El vengador del Rif by Fernando Marías

El vengador del Rif by Fernando Marías

autor:Fernando Marías [Marías, Fernando]
La lengua: spa
Format: epub
Tags: Novela, Intriga
editor: ePubLibre
publicado: 2004-01-01T00:00:00+00:00


Noticias del infierno

¡EXTRA! ¡EXTRA! ¡Revuelta en el Rif Oriental! ¡Siete españoles muertos en ataque a la Compañía Española de Minas!

—¡El colmo de los colmos! ¡Esto es el colmo de los colmos! —entró gritando Juan Tarazona. Agitaba El Telegrama del Rif en la mano.

En el despacho estábamos Kent, Verayunés y yo. Acabábamos de regresar a Melilla y, tras una larga noche de reflexión, les había solicitado audiencia para pedirles que me permitieran quedar fuera de su engranaje. Sin denuncias, sin revanchas, sin odio. Solo quedar fuera… Ambos —Kent con su exasperante euforia vital y Verayunés con su tristeza crónica— se habían negado. Sin malos modos, sin malas palabras; igual que se rechaza la dimisión de un empleado útil. ¿Quién sino yo podía ocupar el puesto del desaparecido Vergara?

Entonces, cuando me disponía a suplicarles, había entrado Tarazona.

—¡Increíble, Silverio! —parecía divertido a pesar de las dramáticas noticias que traía—. ¡La realidad, plagiando nuestra ficción! ¡El acabose! ¿Es que no os habéis enterado?

Los tres miramos el periódico extendido sobre la mesa.

—Malo… —susurró Verayunés—. Claro, ya estaba tardando demasiado… ¿Dónde ha sido?

—Junto al monte Uixan.

Kent y yo nos miramos. Pasamos cerca de allí al regreso de nuestra representación macabra. No nos habíamos visto en medio de la lucha real por unas pocas horas y unos pocos kilómetros.

—¿Qué ha dicho Marina? —preguntó Kent al periodista.

—Mira en la primera columna, segundo párrafo.

Kent tomó el periódico y leyó en voz alta:

—«El general Marina, comandante militar de Melilla, promete una respuesta contundente, a la vez que solicita oficialmente al gobierno de Madrid el envío de más tropas.» O sea, es la guerra… —Kent pronunció la palabra como si fuese un trago amargo.
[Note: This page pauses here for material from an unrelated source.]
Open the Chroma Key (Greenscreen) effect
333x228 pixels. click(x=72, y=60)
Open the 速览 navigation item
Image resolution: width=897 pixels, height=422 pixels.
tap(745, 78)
Una amenaza real sobre su negocio se cernía de repente.

—Guerra… —asomó a los ojos de Verayunés un sentimiento que se esforzó inútilmente por dominar. Lo reconocí. Se trataba de miedo. Miedo físico, miedo imparable, miedo atroz. Pero en ese momento no le concedí más atención.
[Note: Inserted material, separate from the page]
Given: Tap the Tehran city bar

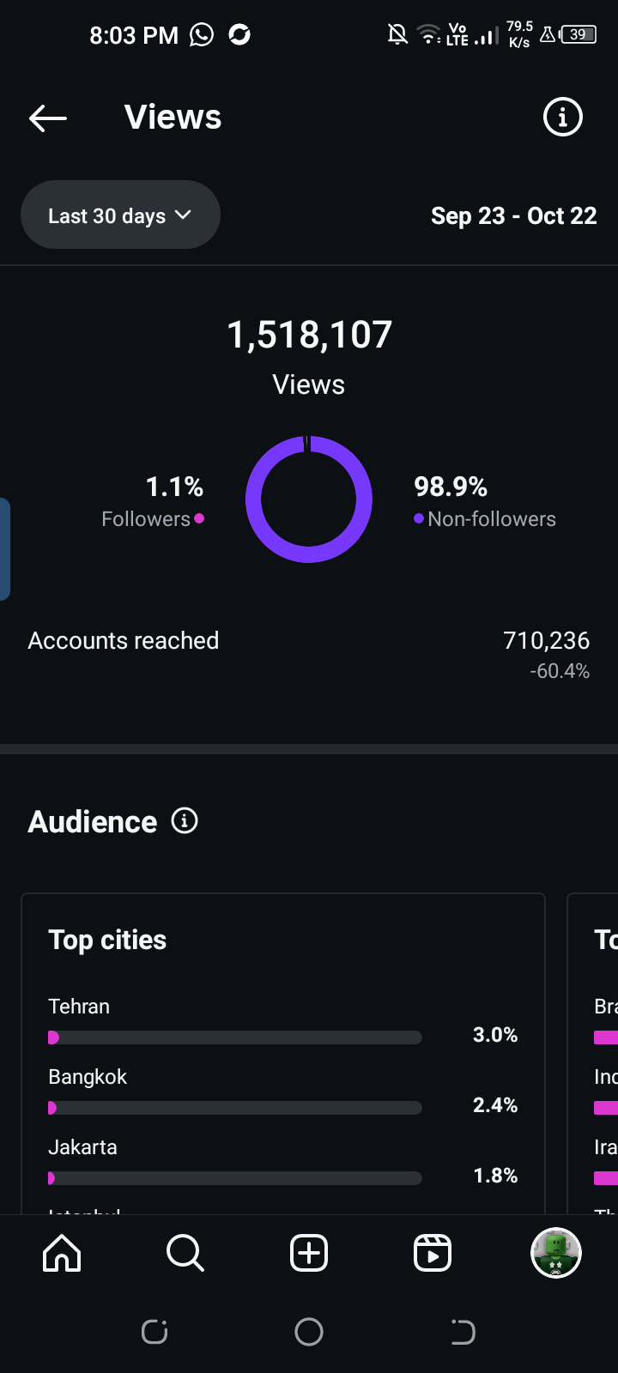Looking at the screenshot, I should [x=235, y=1037].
—¡Guerra! —dije a mi vez, feliz porque entreveía una salida a la trampa que me angustiaba. Me dirigí a Kent—: Mi coronel, ¿puedo retirarme?

Kent, de pronto meditabundo y preocupado, concedió con un gesto. Cuando abandoné el despacho, oí gritar a Tarazona, que una vez lanzada su noticia parecía terriblemente malhumorado:

—Guerra, sí… ¡Guerra! ¡Se acabaron las expediciones a la mina de Al Ahní! ¡Al garete el negocio! ¡Adiós a mi finca extremeña! ¡Guerra, sí! ¡Guerra!

Salí a la calle. La ciudad estaba acelerada, intangiblemente rota su serenidad por los acontecimientos de la víspera, que habían venido a sumar un grado de bullicio nervioso al ruido urbano, en general apacible.

Pletórico porque el destino nos daba una nueva oportunidad a mí y a mi honor de soldado, encaminé mis pasos hacia el despacho oficial del general Marina. Mi padre decía que el mejor amigo de un militar cabal —y yo no había dejado aún de serlo— era otro militar cabal. Y José Marina Vega, comandante de Melilla, tenía esa fama.

Pero la Historia se oponía a mis ansias de confesar. Marina, como es lógico, no podía en tan difíciles momentos distraer su atención con relatos como el mío.